The next federal government must build on existing trade opportunities, open up new ones and make it easier for Canadians to do business with one another here at home.
HOW GOVERNMENT CAN PLAY ITS PART
We call on all federal parties to help diversify trade opportunities for Canadian businesses at home and abroad. We ask them to commit to:
Accelerating the process for additional countries to join the Comprehensive and Progressive Agreement for Trans-Pacific Partnership (CPTPP). READ FULL RECOMMENDATION
Launching negotiations with the Association of Southeast Asian Nations (ASEAN). READ FULL RECOMMENDATION
Tackling foreign industrial subsidies so Canadian companies can compete on a level playing field at home and abroad. READ FULL RECOMMENDATION
Protecting and expanding trade opportunities with the United Kingdom after its departure from the European Union. READ FULL RECOMMENDATION
Enhancing labour mobility and increasing the scope of mutual recognition of professional qualifications at home and abroad. READ FULL RECOMMENDATION
Promoting trade facilitation measures to ease the movement of goods across the border. READ FULL RECOMMENDATION
Developing a Canadian position in support of cross-border data flows in bilateral and multilateral trade agreements. READ FULL RECOMMENDATION
Tackling non-tariff barriers, particularly in the agriculture sector. READ FULL RECOMMENDATION
Developing concrete plans with clear timelines for creating the necessary infrastructure to get Canadian energy products to global markets.
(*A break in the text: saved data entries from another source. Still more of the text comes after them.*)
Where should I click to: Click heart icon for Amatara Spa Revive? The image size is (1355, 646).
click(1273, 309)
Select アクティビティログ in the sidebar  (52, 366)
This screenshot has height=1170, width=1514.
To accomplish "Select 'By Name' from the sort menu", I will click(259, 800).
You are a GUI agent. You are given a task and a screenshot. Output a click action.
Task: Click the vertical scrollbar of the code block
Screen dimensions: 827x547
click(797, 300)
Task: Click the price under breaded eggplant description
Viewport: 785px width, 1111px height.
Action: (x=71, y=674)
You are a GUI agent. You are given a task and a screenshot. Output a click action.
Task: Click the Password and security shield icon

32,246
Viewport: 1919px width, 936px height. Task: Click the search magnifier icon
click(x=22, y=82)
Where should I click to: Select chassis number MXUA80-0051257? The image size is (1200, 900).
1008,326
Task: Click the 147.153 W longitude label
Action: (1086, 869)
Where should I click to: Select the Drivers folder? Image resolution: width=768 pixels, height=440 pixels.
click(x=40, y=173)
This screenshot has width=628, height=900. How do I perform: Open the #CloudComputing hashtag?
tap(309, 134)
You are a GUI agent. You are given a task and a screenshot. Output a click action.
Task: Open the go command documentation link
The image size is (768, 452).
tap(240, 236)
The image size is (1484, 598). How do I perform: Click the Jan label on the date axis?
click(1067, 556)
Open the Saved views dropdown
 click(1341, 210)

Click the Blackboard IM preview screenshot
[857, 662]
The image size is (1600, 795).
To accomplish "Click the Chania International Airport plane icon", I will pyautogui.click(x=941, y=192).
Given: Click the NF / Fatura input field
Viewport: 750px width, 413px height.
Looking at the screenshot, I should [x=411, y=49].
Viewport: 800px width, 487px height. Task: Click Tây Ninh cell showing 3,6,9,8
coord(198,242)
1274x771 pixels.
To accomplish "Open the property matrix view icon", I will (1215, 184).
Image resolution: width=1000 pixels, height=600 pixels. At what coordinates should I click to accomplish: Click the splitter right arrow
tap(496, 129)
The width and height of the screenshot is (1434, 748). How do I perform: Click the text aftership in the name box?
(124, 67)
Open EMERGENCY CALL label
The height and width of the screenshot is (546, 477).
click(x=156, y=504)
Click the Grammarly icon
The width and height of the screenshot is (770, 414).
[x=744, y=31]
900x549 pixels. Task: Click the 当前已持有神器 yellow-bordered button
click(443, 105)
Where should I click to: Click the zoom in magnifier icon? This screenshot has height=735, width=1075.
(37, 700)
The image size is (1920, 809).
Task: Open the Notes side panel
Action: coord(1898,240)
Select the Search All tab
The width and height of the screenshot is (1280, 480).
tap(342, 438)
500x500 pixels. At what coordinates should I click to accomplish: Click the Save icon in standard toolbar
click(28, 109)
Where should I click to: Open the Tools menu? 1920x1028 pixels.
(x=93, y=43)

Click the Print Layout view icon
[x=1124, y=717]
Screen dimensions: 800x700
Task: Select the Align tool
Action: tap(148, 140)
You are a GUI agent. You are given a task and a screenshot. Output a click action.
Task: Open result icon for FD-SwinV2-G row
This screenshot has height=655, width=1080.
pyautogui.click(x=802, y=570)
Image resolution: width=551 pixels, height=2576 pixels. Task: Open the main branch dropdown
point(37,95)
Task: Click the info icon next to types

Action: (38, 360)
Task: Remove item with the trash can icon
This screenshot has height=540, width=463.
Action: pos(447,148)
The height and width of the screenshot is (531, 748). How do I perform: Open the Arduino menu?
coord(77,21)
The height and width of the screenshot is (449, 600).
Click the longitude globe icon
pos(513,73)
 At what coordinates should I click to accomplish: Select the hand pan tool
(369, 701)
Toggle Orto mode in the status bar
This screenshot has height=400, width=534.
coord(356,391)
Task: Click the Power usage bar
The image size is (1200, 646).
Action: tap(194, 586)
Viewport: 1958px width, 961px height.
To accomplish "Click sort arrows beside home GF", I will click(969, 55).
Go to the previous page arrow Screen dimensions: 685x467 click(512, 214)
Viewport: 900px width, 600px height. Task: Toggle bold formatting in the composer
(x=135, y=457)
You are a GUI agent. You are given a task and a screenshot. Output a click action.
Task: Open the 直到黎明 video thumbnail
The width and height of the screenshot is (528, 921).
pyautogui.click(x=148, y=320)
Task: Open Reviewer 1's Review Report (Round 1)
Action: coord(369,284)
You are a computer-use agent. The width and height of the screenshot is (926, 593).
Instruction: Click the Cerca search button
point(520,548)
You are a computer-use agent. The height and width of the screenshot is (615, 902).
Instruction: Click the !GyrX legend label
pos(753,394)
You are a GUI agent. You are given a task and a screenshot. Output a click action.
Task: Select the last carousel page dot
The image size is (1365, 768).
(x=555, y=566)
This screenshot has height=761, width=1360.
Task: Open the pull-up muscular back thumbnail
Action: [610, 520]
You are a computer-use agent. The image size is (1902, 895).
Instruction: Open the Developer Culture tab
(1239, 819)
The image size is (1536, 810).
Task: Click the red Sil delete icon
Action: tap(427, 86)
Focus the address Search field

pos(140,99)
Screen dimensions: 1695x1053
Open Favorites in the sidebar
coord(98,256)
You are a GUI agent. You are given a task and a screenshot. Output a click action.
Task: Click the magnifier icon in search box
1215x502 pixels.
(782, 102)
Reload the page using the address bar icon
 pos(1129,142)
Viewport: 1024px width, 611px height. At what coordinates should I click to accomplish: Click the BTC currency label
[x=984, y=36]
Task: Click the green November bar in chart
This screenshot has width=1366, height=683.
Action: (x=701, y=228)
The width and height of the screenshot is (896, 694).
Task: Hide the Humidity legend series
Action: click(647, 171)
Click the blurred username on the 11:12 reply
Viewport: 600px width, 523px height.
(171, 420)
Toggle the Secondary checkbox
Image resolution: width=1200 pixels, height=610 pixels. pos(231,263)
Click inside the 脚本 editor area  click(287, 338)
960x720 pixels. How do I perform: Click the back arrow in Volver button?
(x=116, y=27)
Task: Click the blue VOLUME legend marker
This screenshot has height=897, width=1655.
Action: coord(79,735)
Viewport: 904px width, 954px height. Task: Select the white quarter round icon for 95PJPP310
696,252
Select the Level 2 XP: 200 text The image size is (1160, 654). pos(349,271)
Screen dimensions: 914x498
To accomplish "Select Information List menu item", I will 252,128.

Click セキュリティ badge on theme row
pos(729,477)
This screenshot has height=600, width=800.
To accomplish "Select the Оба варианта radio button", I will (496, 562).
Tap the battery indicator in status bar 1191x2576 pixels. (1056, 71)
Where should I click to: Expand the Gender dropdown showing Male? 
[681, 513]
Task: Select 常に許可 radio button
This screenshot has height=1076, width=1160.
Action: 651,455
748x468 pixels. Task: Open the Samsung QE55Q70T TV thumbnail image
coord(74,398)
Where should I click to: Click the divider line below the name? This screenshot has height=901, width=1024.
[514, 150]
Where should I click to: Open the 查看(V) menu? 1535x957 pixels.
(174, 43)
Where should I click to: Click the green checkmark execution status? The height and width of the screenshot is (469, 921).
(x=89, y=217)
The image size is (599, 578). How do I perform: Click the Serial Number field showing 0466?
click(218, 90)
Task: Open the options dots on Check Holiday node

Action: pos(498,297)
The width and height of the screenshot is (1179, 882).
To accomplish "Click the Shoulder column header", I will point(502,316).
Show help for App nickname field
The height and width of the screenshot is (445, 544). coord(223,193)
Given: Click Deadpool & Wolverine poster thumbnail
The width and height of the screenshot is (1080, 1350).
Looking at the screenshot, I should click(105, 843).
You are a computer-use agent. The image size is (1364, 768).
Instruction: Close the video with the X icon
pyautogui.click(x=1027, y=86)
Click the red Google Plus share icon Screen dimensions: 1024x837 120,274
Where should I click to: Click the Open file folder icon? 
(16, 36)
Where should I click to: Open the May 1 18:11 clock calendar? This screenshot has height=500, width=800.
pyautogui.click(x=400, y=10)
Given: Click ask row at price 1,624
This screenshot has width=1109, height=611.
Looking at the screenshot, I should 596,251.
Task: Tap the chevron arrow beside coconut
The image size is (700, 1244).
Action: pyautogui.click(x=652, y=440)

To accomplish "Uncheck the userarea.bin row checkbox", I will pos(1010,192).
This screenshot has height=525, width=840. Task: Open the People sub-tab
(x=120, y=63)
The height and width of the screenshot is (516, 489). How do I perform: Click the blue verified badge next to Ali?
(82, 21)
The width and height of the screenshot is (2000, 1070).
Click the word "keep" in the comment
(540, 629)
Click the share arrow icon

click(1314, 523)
READ FULL RECOMMENDATION
Working with the provincial and territorial governments on the mutual recognition of regulations, rules and policies to allow for the free movement of labour, goods and services in Canada. READ FULL RECOMMENDATION
Conducting a full review of the Canadian Free Trade Agreement (CFTA) to ensure it:
Covers all sectors of the economy and includes all government entities, including ministries, Crown corporations and regional and local governments.
Institutes a dispute resolution mechanism that includes binding and enforceable powers.
Includes a specific focus on the removal of barriers to interprovincial trade in wine, beer and spirits.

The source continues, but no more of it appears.